— begin —

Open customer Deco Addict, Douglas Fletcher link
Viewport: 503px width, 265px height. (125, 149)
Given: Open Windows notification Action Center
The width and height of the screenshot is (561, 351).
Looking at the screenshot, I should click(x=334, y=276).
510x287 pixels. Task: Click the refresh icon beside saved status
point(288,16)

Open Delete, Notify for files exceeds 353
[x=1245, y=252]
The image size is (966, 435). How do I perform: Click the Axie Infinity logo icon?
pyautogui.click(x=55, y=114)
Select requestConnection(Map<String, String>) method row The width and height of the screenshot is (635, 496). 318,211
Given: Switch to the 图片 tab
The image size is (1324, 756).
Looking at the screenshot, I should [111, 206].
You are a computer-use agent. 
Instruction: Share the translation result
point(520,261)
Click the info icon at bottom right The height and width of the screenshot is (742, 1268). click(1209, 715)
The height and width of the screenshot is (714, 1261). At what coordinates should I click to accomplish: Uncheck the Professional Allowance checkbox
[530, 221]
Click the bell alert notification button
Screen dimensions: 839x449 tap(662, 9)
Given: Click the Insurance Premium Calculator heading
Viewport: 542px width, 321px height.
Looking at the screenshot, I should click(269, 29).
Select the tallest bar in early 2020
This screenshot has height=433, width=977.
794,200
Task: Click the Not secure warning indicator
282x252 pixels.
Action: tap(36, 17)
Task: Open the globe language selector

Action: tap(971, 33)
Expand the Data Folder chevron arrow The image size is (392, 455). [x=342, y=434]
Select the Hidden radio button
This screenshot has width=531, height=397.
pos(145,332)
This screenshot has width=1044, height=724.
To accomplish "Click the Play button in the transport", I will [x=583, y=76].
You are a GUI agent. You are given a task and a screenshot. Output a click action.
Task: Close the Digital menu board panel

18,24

— end —

* _What you should do_
Copy out every one of the entries above word for word, keeping each line as it appears.

* _Task answer_
Open customer Deco Addict, Douglas Fletcher link
Viewport: 503px width, 265px height. (125, 149)
Given: Open Windows notification Action Center
The width and height of the screenshot is (561, 351).
Looking at the screenshot, I should click(x=334, y=276).
510x287 pixels. Task: Click the refresh icon beside saved status
point(288,16)

Open Delete, Notify for files exceeds 353
[x=1245, y=252]
The image size is (966, 435). How do I perform: Click the Axie Infinity logo icon?
pyautogui.click(x=55, y=114)
Select requestConnection(Map<String, String>) method row The width and height of the screenshot is (635, 496). 318,211
Given: Switch to the 图片 tab
The image size is (1324, 756).
Looking at the screenshot, I should [111, 206].
You are a computer-use agent. 
Instruction: Share the translation result
point(520,261)
Click the info icon at bottom right The height and width of the screenshot is (742, 1268). click(1209, 715)
The height and width of the screenshot is (714, 1261). At what coordinates should I click to accomplish: Uncheck the Professional Allowance checkbox
[530, 221]
Click the bell alert notification button
Screen dimensions: 839x449 tap(662, 9)
Given: Click the Insurance Premium Calculator heading
Viewport: 542px width, 321px height.
Looking at the screenshot, I should click(269, 29).
Select the tallest bar in early 2020
This screenshot has height=433, width=977.
794,200
Task: Click the Not secure warning indicator
282x252 pixels.
Action: tap(36, 17)
Task: Open the globe language selector

Action: tap(971, 33)
Expand the Data Folder chevron arrow The image size is (392, 455). [x=342, y=434]
Select the Hidden radio button
This screenshot has width=531, height=397.
pos(145,332)
This screenshot has width=1044, height=724.
To accomplish "Click the Play button in the transport", I will [x=583, y=76].
You are a GUI agent. You are given a task and a screenshot. Output a click action.
Task: Close the Digital menu board panel

18,24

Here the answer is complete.